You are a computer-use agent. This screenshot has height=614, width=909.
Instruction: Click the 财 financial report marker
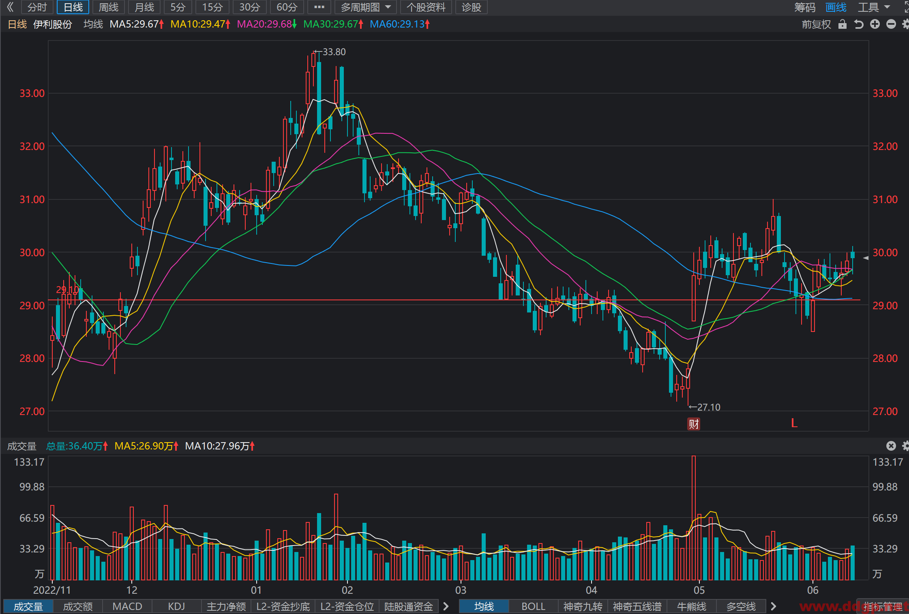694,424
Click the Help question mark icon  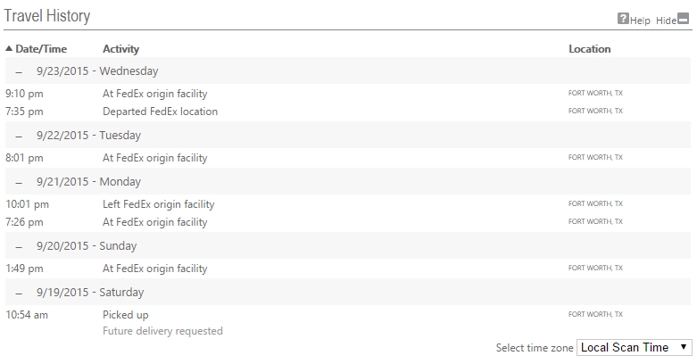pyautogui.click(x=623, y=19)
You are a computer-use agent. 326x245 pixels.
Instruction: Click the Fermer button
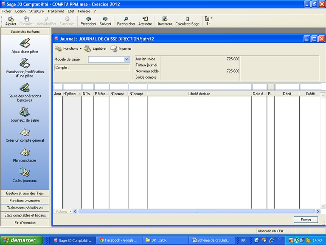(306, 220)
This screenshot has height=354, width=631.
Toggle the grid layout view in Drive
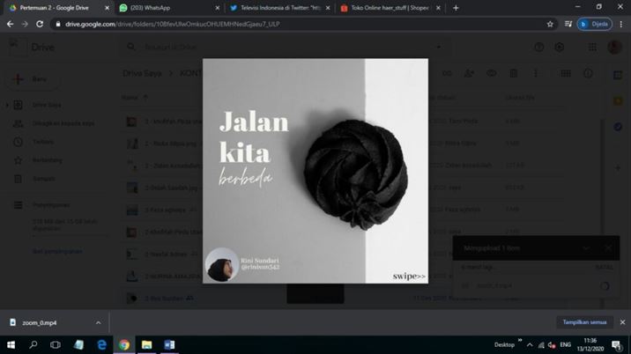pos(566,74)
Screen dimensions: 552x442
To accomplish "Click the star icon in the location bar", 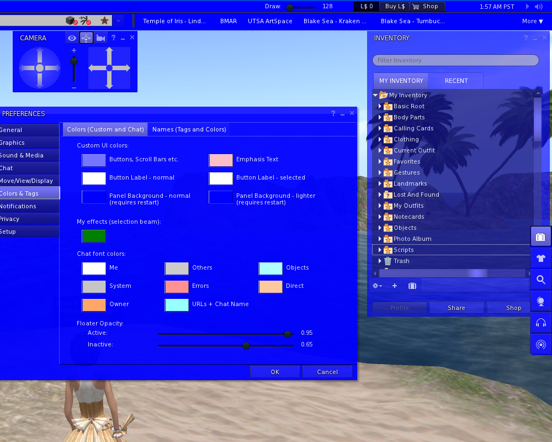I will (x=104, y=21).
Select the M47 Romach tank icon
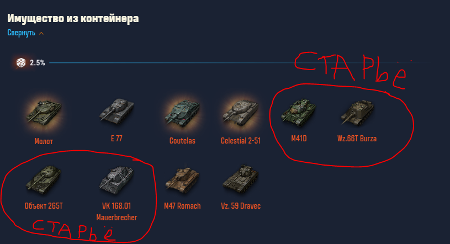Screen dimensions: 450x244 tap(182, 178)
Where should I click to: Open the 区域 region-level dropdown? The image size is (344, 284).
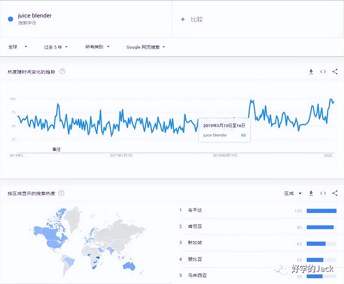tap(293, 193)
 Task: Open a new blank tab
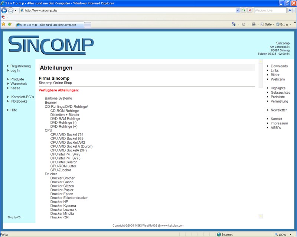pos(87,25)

- AIM OF THE EXERCISE
Copy the rows from the line containing "Select the M47 Romach tank icon" through the end of the rows, swapping "dropdown" for "menu" and keeping everything else the same. Leave the pictures out.

- RESULT FOR THIS EXERCISE
Select the M47 Romach tank icon
Screen dimensions: 450x244 tap(182, 178)
Where should I click to: Open the 区域 region-level menu? The image size is (344, 284).
tap(293, 193)
 Task: Open a new blank tab
pos(87,25)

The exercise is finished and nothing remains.